Every evening at 20:20 GMT, the adverts on Europe's largest billboard were paused for two minutes to take a non-commercial break devoted to art. He described his goal with the platform in an interview with Soho House, saying "By pausing commercial adverts, we’re essentially pausing capitalism and using that time to present new and meaningful ideas to help guide us all forward."

After initially approaching the site owners, Landsec, via Twitter to propose a one-off project, O'Connor established the digital art platform as a daily incarnation on the iconic billboard screen. The first artist commissioned by Circa to present work on the screen was Ai Weiwei. The Chinese artist created a 60-minute film that played in 2-minute instalments throughout the month. On 31 October 2020, a world record was set when O'Connor arranged for Ai Weiwei's 70-minute film to be shown on the screen.

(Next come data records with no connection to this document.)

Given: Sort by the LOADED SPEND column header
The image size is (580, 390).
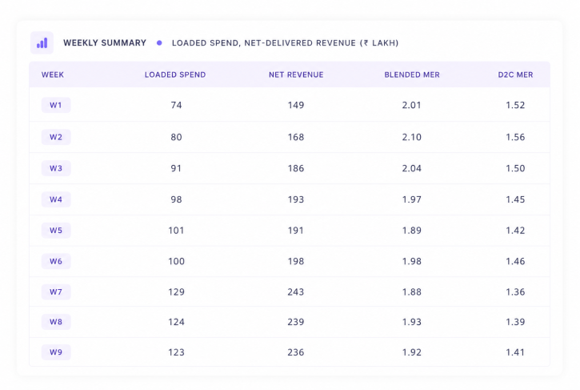Looking at the screenshot, I should (x=175, y=74).
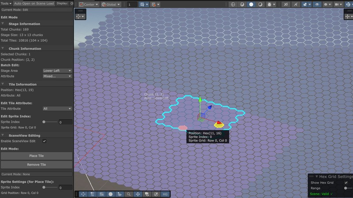The width and height of the screenshot is (353, 198).
Task: Click the Edit Sprite Index slider
Action: pos(50,122)
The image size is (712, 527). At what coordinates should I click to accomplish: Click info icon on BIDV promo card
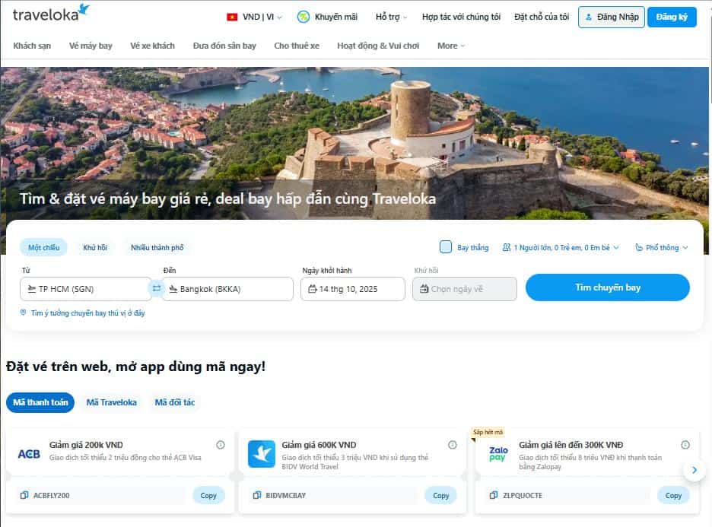tap(453, 445)
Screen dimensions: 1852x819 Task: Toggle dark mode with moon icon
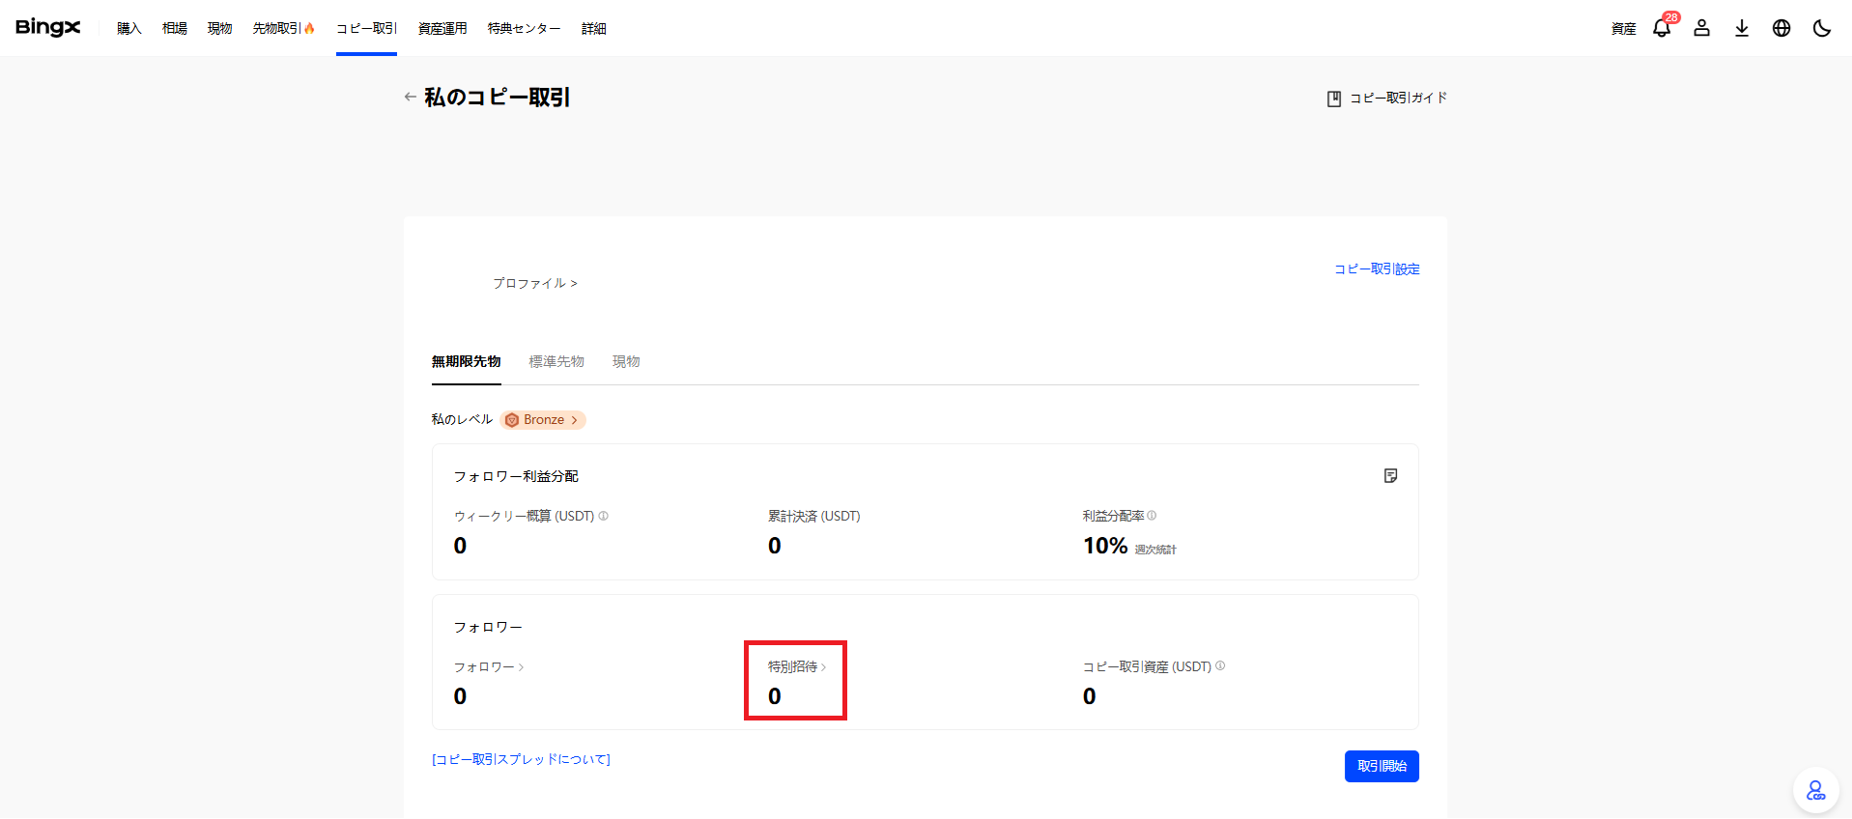click(x=1821, y=28)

In May 2021, O'Connor commissioned British artist David Hockney to create a digital artwork titled “Remember you cannot look at the sun or death for very long,” The work was shown on a global network of outdoor screens in London's Piccadilly Circus, Times Square in New York and Pendry West Hollywood in LA, Coex K-Pop Square (the largest LED screen in Korea), and Yunika Vision in Tokyo, Japan.

==Recognition==
In 2012, O’Connor was selected as one of the Top 25 inspiring talents from London's 1000 most influential people list, in association with Burberry and the Evening Standard.

In 2013, O’Connor was publicly voted into The Guardians 100 most influential and innovative people working across arts, culture and the creative industries in the UK, alongside artists Jeremy Deller and Mike Nelson.